Are you someone, or do you know someone who has a rather stressed relationship with food? Are you someone, or do you know someone that uses food to deal with stressful situations? And not even realize it??
This could have happened to most of us as a one-off thing – as children, during growing up years, do we recollect a time when we were given food to comfort us? Or as young adults, we would have resorted to some kinda ‘comfort food’ to comfort ourselves at some point to tide over a stressful situation. But what if it becomes a regular thing with us?
Given all the confusion there is around food nowadays, there are many many women who are perpetually stressed over what to eat.
Oh, this fruit? Now?? It causes me cold.
Oh, that vegetable causes me gas.
No, I can’t be eating this rice – of all things – and ruin my sleep with guilt.

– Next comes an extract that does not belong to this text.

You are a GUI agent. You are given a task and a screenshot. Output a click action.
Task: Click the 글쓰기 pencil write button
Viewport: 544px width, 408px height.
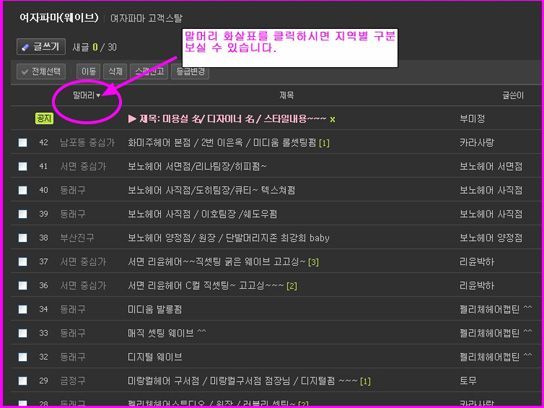(x=41, y=46)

And they go back to square #1 – just WHAT do I eat?
As if this were not enough, there are twice as many more that eat – because they are stressed.
Oh! Diet be damned; I am feeling LOW today. One small samosa cannot hurt.
Oh, it’s my hard-earned bonus day, my dear! What’s a celebration without some chocolate!
After feeling great about the treat only momentarily, they feel guilty again, aka ‘stressed,’ and reach for that chocolate all over again.
Aparna is a phenomenally brilliant finance professional. She is a marathon runner and long-distance cyclist – a thriver in every sense of the word. The kind of diligence it all takes to balance grueling workouts with her high-power position at work and run one’s home is not for the ordinary. She wanted to examine her behavior around matters of food and intuitively joined the program.
There have been many many success stories that came from the simple act of keeping a Food Journal. Probably hers is the most remarkable of them all. Every step was a revelation of sorts for her.
The results, in this case, were more qualitative by nature. She had wholly gotten a handle over her emotional eating, even by the second week of the program. She was no more asking google about ‘how to eat healthy.’ Or checking for ‘what happens if I ate blah blah and blah’. She’s able to make sound decisions around food suit her sporty lifestyle. She often stops by to say how empowered she feels about herself. And how she’s respectful of the food and her body.
Aparna speaks for me when she says, Mind Your Gap is a fantastic program for someone who is mature and ready to put in the work. That’s true. This is not for people who desire overnight results MINUS any self-reflection or size zero body stats!
What’s your takeaway from this story?
May your #1 lesson be this: Emotional eating in today’s world is not so much about your emotional brokenness and/or emotional highs and lows – it’s about the environment.
We all live in a world where our food environment has been rigged. Unfortunately for us, while it serves some vested interests, it works entirely against us. And within this environment, it doesn’t take a lot of stress to make emotional eaters out of the best of us!
Let me illustrate what I mean by this.
When a food vendor grates an extra block of cheese onto your sandwich (or even a dosa these days!), it helps him and his shop gain popularity – with your upvotes – for his tasty food. How is it serving you or your health beyond those few minutes of pleasure while eating that? Hmm .. highly questionable. Contrarily, are you drawn to his shop? And his cheese-laden sandwich again and again? Very likely! What if every vendor and food maker in the world uses food as a bait to get your business? Do you see the point? Willpower doesn’t take you anywhere given vice-like grip your food wields over you.
When you finally internalize this fact, you’ll take notice of what you put in your mouth. Until then, you are loyally serving somebody’s else’s interest and not even realizing how dearly it costs you.
Fact: Neither Aparna nor I have a compulsion to sharing this story with the world. Yet, Aparna and I both realize the power of stories like these, upon which the takeaways stand. It’s her utter purity of intention to reach someone that may be in a similar situation, which inspires me to let you in on some highlights of this journey.
Request: Please remember, people mentioned in this story are real people in flesh and blood, with a beating heart and feelings. Be gentle with us. Questions and comments are excellent, so long as they are respectful.
Disclaimer: This is no promise of results. Outcomes depend on any number of factors, and each person and situation is unique.